We were very pleased to have Elizabeth O’Neil, Government Affairs, National Association of Chemical Distributors (NACD) and Bill Allmond, VP of Government Relations, Society of Chemical Manufacturers and Affiliates (SOCMA) on a panel at the joint Chemical Security Regulatory Workshop with the Chemical Industry Council of California (CICC) to discuss legislative and policy updates relating to chemical security.
Ms. O’Neil opened the discussion by giving some background on NACD and some of the NACD membership requirements and policy goals. She then provided a brief legislative history of the Chemical Facility Anti-Terrorism Standards program and how it got to where it is today.
NACD believes the Department of Homeland Security (DHS) has done a commendable job of getting the CFATS program off the ground. However, it believes that certain aspects of the program, such as the design of the electronic Site Security Plan (SSP) submission process through the Chemical Security Assessment Tool (CSAT), have created some undue burden on the regulated community. She stressed that NACD members value consistency and being able to anticipate, plan, and budget for CFATS compliance. It therefore hopes that Congress continues the program in its current state for an extended period.

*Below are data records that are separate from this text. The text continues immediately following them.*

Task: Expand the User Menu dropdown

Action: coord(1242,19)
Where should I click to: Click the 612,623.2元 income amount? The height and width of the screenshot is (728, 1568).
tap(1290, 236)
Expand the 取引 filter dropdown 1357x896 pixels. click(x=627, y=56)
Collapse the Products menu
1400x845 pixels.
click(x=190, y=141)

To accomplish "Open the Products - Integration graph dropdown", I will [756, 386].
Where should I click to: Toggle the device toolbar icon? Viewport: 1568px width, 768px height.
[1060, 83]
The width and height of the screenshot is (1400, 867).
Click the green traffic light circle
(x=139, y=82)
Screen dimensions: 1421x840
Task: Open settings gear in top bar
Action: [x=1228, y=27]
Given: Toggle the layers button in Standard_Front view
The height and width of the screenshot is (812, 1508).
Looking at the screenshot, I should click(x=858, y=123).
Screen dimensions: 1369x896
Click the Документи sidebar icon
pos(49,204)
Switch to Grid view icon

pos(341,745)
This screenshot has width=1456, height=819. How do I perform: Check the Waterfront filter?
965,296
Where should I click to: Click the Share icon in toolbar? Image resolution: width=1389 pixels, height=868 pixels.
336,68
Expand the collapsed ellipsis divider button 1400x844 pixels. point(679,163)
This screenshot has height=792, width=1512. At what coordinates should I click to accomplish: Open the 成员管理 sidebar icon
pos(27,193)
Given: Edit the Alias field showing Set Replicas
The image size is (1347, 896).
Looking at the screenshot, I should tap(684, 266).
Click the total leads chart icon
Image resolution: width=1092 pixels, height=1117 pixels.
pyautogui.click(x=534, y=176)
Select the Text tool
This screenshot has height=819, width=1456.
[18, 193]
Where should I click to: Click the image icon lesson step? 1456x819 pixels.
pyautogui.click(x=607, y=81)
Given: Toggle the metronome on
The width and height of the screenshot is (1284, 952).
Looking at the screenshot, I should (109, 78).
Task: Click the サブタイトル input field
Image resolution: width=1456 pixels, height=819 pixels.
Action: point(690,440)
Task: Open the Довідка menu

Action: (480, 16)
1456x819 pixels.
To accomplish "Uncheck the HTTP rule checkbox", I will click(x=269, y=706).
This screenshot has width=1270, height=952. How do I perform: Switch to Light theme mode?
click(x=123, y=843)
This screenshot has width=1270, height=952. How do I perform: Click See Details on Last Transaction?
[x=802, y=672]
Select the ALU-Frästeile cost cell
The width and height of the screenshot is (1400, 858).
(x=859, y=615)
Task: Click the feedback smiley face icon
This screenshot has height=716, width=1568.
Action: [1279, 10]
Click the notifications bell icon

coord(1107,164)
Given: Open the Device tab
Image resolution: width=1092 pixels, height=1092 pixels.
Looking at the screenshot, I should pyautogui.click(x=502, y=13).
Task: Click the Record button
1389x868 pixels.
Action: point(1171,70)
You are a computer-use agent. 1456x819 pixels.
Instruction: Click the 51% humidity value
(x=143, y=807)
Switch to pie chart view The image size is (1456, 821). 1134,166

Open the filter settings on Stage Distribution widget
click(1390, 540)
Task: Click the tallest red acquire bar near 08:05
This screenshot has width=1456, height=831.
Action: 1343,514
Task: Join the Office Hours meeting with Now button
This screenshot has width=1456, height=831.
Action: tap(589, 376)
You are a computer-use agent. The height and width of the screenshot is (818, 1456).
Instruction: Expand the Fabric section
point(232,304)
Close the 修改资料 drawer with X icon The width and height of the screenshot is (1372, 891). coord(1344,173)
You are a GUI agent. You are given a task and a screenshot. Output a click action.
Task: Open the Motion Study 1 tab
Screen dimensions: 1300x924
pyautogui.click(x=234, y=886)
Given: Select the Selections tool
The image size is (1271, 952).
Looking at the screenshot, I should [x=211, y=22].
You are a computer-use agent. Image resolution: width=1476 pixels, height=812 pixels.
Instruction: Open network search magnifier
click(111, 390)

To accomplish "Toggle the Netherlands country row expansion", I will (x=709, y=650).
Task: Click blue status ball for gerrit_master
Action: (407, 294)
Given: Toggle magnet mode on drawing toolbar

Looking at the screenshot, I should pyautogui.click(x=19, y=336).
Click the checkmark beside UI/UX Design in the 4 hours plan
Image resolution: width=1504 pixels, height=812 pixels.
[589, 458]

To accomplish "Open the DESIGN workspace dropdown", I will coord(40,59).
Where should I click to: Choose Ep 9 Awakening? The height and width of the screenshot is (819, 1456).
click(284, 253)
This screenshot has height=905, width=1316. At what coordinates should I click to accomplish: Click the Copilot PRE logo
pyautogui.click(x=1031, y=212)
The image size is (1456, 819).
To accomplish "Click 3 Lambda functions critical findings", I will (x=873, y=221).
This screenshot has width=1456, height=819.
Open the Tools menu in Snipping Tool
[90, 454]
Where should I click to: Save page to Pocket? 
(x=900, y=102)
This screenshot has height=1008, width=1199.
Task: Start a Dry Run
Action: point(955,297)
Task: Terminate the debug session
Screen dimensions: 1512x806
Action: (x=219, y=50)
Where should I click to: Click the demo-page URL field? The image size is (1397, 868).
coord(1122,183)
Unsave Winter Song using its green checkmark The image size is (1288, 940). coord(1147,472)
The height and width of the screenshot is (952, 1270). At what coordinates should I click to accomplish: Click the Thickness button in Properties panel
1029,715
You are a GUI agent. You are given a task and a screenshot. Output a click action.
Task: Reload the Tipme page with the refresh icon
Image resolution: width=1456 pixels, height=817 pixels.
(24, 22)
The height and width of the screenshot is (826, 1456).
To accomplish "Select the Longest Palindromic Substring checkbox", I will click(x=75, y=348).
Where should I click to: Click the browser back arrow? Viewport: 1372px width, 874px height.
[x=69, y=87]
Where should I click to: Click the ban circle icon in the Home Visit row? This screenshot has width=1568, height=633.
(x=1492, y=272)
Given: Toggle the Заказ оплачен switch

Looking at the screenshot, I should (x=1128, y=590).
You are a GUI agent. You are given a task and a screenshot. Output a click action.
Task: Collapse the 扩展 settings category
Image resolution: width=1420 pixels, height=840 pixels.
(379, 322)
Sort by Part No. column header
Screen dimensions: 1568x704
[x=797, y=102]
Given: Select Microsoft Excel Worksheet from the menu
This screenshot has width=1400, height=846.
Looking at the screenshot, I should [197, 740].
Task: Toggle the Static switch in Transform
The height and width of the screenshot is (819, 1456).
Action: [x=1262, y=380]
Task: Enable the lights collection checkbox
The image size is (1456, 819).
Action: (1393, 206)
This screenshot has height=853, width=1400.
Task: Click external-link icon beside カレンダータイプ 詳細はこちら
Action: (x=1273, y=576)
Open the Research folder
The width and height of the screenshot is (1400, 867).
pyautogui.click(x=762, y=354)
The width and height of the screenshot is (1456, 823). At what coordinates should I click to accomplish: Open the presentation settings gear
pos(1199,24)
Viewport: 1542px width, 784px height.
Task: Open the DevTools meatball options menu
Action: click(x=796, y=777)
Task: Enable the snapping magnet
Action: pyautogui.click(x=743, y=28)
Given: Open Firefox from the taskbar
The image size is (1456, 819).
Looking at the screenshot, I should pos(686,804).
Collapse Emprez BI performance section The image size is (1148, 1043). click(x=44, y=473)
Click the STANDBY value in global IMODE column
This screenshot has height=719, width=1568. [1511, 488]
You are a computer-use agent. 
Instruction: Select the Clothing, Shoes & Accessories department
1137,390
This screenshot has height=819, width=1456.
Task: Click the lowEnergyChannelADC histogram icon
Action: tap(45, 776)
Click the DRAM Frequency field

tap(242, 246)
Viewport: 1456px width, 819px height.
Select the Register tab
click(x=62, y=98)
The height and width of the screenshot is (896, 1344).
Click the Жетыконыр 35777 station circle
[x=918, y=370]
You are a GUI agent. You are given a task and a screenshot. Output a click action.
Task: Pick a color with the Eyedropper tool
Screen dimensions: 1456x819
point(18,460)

Mr. Allmond then took the stage and discussed some of the difficulties involved in administering the CFATS program without a permanent legislative mandate as well as some of the current CFATS legislation on the table. He explained that unlike the Environmental Protection Agency’s (EPA’s) Clean Air Act, for instance, CFATS has needed to be re-authorized each year through budget appropriation process following its initial 3 year authority which expired in October 2009.
He first reviewed S. 473, the Continuing Chemical Facilities Antiterrorism Security Act of 2011, which would extend CFATS for 3 years through October 2015, and create several new programs that would help facilities understand how to implement certain security measures, including the development of a clearinghouse of chemical security best practices.
Next, he discussed H.R. 901, the Chemical Facility Anti-Terrorism Security Authorization Act of 2011, which would extend CFATS for 7 years, and was amended to include an industry-opposed provision on personnel surety. It passed earlier this year but was referred to House Energy and Commerce where it basically died.
Finally, he talked about H.R. 908, the Full Implementation of the Chemical Facility Anti-Terrorism Standards Act, which would extend CFATS for 7 years, and includes an industry-supported amendment that would leverage existing credentials (such as the Transportation Worker Identification Credential (TWIC)) to satisfy CFATS personnel surety requirements. It passed with Republican and Democratic support as well as broad support from industry.
Mr. Allmond believes that House passage of H.R. 901/H.R. 908 looks promising, possibly as soon as late October or early November, though passing it through the Senate is more of long shot. Currently, a simple one year extension of the CFATS program in its present form is included in the Obama Administration’s homeland security budget, and he believes this is the most likely outcome. He however emphasized that short term re-authorizations are no way to run a major security program such as CFATS and hopes that Congress can come together to create permanent – or at least long term – CFATS authorization.
I agree that permanent or long-term CFATS authorization is necessary. DHS has already indicated that there have been terrorist infiltrants in chemical and energy plants. Once Congress provides a stand-alone, long-term CFATS authorization – this will help to strengthen facility security programs and make our country safer by preventing potential terrorist acts. A long-term decision will also enable facilities to predictably budget to support security strategies necessary for complying with the regulation.